Willem Elsschot, Le feu follet

On ne peut que saluer l’initiative du Castor Astral pour rendre accessibles en français les classiques de la littérature flamande. Des livres écrits au nord de la Belgique qui, malgré le succès critique ou public qu’ils avaient rencontré en Flandre, n’étaient pas accessibles au public francophone, de Belgique comme de France.
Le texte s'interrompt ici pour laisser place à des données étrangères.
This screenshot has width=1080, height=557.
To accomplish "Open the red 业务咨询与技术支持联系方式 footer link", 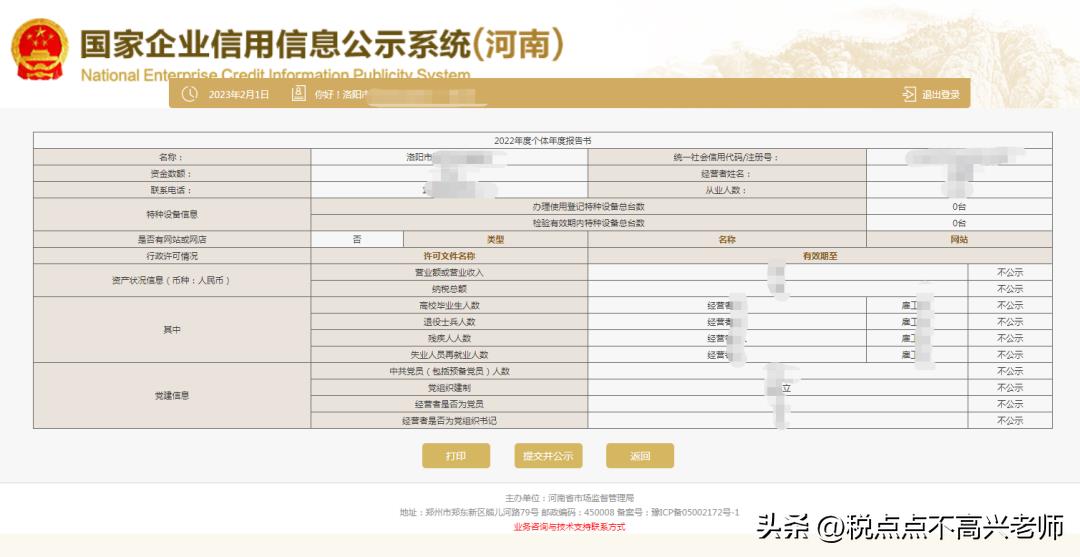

Soulignons aussi que la ligne éditoriale de la collection ne se contente pas de publier un bouquin par auteur, le plus connu ou le plus réputé, par exemple ; elle suit véritablement le fil de l’œuvre de plusieurs écrivains : Jef Geerarts, Benno Barnard ou… Willem Elsschot, dont elle traduit le troisième roman en l’espace de deux ans ! Après Fromage et Villa des roses, voici Le Feu Follet, un court roman qui marque moins par sa longueur que par l’épaisseur de l’ambiance qui s’en dégage.
Nous sommes en 1930, dans le port d’Anvers, le narrateur, un père de famille dont on ne sait à peu près rien sinon qu’il a décidé de se « ranger » (mais se ranger de quel vice ? se priver de quelles extravagances ? nous n’en saurons jamais rien) dès le lendemain matin de cette nuit étrange où son chemin croise celle de trois marins descendus à terre retrouver une jeune flamande qui a réparé un filet à bord de leur navire, le Delhi Castle. Ils arrivent droit des Indes, parlent anglais et exhibent fièrement une sorte de boîte à cigares, à l’intérieur de laquelle est écrite l’adresse de la jeune fille. Nous sommes en novembre, il fait froid, il fait nuit, un crachin maussade couvre la ville, le narrateur devrait rentrer chez lui et pourtant il va accompagner ces trois hommes à la recherche de Maria Van Dam. Trouver une fille facile dans le port d’Anvers n’est pas chose compliquée, mais retrouver la jeune fille qu’on cherche est une autre entreprise. Les quatre hommes vont ainsi traverser la nuit et la ville sur la piste soigneusement brouillée d’une ravaudeuse de filets.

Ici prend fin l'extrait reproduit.